Crank impersonates officer in Ravalli County 

The Web site features a counter indicating that the site has received over 400 “hits,” but who actually created and maintains the site remains a mystery. The Web site encourages its viewers to “check back often for updated nitty gritty details of a local government gone bad,” and is sponsored by a group titled “Cutting Edge Folk for a Bit Better Ravalli County,” though no phone number for such a group can be found. Clicking on various links leads to unattributed reports of widespread corruption and malfeasance in Ravalli County law enforcement and government (all the while, the theme from the “Mickey Mouse Club” drones on, accompanied by pictures of the famous cartoon character). Among the claims the site makes: a covered-up assault case in Corvallis, mistreatment of inmates and rumors that a Ravalli judge uses methamphetamines.

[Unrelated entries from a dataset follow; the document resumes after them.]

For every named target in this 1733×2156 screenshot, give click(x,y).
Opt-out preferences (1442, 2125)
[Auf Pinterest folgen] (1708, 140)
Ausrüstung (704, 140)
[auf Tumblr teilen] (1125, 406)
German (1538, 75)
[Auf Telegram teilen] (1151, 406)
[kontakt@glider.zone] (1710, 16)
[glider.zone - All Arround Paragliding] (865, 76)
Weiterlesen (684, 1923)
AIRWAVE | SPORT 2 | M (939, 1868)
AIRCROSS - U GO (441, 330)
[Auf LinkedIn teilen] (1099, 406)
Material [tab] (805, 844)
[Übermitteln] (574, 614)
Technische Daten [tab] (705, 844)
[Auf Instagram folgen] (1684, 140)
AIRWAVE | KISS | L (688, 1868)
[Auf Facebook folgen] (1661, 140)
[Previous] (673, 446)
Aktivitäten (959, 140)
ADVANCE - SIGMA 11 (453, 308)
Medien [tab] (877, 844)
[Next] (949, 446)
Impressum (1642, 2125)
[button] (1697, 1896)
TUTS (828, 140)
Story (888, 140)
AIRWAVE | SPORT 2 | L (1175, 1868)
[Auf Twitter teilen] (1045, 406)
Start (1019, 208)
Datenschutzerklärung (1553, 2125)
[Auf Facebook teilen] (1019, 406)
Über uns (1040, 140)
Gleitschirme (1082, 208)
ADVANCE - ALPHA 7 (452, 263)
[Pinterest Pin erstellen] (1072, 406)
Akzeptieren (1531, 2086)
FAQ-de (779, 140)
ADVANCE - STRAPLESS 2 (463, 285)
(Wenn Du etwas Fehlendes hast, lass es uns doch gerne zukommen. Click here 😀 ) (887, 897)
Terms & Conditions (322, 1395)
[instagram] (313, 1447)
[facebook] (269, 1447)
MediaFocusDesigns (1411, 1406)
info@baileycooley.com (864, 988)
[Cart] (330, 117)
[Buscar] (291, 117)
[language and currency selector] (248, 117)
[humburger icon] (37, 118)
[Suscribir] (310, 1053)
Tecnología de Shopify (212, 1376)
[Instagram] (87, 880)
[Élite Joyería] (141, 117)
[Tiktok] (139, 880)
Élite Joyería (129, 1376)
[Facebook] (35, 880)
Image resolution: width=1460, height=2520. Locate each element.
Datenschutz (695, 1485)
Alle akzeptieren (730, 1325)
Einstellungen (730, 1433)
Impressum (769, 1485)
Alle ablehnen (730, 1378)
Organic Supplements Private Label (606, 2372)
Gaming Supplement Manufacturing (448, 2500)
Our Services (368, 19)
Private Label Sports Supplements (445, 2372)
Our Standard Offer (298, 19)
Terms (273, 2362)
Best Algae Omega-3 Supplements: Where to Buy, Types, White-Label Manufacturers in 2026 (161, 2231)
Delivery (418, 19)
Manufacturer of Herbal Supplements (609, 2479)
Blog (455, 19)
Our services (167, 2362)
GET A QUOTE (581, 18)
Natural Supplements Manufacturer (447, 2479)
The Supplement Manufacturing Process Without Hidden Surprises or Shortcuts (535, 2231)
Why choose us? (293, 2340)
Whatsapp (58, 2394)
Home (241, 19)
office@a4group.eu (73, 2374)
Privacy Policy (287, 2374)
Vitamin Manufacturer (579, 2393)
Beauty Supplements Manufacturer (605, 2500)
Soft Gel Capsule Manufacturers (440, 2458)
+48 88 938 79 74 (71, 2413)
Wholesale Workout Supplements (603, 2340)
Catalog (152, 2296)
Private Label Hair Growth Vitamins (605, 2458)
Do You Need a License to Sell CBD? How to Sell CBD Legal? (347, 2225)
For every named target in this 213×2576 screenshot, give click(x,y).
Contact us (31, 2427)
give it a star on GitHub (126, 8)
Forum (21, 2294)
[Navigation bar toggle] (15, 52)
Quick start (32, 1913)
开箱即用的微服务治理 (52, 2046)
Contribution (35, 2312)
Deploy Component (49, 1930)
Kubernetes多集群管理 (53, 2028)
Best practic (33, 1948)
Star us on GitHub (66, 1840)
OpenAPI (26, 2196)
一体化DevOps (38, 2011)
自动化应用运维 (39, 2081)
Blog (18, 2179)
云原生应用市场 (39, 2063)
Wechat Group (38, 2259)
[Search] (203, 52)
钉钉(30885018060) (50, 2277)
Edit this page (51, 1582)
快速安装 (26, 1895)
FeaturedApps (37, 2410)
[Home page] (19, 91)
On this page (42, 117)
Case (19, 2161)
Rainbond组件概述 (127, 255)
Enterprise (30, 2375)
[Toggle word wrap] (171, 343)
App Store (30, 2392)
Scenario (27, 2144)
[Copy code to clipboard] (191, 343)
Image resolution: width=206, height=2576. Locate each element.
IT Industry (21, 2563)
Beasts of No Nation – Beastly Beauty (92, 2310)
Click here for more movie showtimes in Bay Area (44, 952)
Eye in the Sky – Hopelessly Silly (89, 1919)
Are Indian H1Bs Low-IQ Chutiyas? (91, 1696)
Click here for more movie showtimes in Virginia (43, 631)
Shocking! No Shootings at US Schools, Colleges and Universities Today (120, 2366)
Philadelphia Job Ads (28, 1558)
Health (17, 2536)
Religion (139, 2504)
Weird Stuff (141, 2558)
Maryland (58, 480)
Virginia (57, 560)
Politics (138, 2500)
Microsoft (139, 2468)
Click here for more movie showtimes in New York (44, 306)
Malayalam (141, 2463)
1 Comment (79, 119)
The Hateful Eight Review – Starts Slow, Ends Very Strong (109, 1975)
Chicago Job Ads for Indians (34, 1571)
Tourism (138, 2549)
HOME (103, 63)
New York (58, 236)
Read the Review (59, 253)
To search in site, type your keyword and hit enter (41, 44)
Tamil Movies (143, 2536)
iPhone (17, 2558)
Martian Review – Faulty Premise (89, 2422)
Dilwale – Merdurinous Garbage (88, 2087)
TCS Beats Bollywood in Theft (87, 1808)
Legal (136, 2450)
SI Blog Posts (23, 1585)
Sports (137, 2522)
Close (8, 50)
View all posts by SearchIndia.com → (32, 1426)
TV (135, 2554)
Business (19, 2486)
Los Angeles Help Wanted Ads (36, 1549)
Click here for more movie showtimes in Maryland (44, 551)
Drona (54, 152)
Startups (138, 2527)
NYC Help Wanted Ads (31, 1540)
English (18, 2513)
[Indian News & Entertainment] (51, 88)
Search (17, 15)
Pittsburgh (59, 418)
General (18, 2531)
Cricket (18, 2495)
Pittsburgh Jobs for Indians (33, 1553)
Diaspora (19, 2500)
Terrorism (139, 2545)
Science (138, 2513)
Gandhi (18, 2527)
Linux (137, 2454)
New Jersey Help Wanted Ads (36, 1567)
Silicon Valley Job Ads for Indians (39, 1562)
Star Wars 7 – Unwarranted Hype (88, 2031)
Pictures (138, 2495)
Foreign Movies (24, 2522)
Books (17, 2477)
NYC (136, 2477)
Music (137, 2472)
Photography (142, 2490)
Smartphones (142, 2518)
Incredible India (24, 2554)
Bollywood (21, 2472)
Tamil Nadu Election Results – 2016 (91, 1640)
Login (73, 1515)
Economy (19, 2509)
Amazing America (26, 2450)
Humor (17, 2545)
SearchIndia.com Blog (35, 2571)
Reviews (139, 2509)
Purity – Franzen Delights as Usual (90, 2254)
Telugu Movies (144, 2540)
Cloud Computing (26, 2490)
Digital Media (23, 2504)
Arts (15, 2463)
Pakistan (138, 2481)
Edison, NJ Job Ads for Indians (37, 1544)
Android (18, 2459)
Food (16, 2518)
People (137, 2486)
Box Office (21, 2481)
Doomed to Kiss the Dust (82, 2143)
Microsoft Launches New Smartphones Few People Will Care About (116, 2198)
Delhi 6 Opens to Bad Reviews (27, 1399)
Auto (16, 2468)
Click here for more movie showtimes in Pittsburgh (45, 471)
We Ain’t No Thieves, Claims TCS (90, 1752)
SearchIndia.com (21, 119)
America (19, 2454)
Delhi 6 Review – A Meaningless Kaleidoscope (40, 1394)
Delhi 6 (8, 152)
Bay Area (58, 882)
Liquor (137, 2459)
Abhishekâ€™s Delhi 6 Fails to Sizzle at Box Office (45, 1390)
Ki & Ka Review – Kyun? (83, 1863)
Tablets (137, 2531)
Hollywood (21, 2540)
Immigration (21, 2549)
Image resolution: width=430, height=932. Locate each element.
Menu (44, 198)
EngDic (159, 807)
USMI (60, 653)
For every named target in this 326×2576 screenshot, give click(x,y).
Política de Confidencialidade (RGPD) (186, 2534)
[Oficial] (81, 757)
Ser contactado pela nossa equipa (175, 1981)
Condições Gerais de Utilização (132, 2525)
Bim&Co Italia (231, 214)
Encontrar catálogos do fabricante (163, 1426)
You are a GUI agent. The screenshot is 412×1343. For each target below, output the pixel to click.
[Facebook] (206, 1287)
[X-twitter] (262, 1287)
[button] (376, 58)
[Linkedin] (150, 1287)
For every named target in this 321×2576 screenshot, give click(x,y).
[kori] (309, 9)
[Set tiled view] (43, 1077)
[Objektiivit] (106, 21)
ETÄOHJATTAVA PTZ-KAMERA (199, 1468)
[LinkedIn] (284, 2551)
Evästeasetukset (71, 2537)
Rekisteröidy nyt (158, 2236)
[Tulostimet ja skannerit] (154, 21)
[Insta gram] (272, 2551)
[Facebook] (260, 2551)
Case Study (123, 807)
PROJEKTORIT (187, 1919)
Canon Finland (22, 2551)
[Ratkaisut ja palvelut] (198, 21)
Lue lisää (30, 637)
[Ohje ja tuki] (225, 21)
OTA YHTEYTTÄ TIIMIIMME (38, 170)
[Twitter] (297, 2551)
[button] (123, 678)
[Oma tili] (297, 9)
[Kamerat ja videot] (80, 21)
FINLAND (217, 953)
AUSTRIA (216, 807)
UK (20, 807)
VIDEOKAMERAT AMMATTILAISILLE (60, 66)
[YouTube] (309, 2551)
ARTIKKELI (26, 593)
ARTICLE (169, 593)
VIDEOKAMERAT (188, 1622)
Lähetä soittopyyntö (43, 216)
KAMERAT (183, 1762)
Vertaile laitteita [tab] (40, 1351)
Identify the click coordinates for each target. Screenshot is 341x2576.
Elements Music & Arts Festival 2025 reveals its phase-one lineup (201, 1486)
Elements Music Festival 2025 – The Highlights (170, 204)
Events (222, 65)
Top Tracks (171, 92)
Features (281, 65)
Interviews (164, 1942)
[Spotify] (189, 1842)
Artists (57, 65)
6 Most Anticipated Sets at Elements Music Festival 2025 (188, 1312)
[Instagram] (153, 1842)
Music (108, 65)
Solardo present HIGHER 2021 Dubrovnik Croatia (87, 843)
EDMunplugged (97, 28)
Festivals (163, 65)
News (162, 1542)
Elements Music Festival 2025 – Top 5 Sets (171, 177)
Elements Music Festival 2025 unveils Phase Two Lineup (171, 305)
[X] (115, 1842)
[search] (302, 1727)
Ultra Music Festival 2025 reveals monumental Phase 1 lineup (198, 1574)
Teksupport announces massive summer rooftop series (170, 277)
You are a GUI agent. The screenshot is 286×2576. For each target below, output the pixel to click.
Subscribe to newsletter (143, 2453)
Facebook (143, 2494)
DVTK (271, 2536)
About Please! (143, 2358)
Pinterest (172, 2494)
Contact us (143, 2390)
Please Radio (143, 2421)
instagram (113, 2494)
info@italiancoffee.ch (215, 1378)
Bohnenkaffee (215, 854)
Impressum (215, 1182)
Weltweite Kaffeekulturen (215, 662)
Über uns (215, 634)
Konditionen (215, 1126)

“To me, most of it is just disgruntled complaints that don’t bear a lot of truth,” says Ravalli County Undersheriff Kevin McConnell.

Another of the claims made on the site is that inmates in Ravalli County detention centers have been restrained from making contact with the American Civil Liberties Union (ACLU).

“That’s ludicrous,” says McConnell. “I can’t even fathom how anybody would begin to dream we would do something of that nature.”

When the Independent e-mailed the Web master of the site, a return e-mail was sent stating that he or she would be happy to answer questions. The e-mail was signed “Lieutenant Powell.”

Lieutenant Cathy Powell serves in the Ravalli County Sheriff’s office, and is, in fact, one of the officers maligned on the Web site. In an interview, Powell said that she had not written any e-mails to the Independent, nor had she created a Web site in which she denounces herself and her co-workers.

“It is not me,” says Powell. “I guarantee you that.”

The Independent again e-mailed the Web master to determine his or her true identity, but was met with no response. Currently, the Ravalli County Sheriff’s Department has several detectives working on unmasking the Lieutenant Powell impersonator, and both Powell and McConnell say that they have a good idea who the imposter is, but declined to disclose the name, as the investigation is ongoing.

McConnell says that the mystery crank could possibly be charged with criminal defamation or impersonating an officer, but the guidelines for conviction of these crimes via the Internet are not as clear as those for, say, dressing up in a police uniform with the intent to deceive.

In order for Ravalli County to prosecute a criminal defamation charge, the city would have to prove that the allegations on the Web site are false, which would require intensive inter-departmental investigations. Which, in turn, is about all an anonymous cyber-griper could ask for.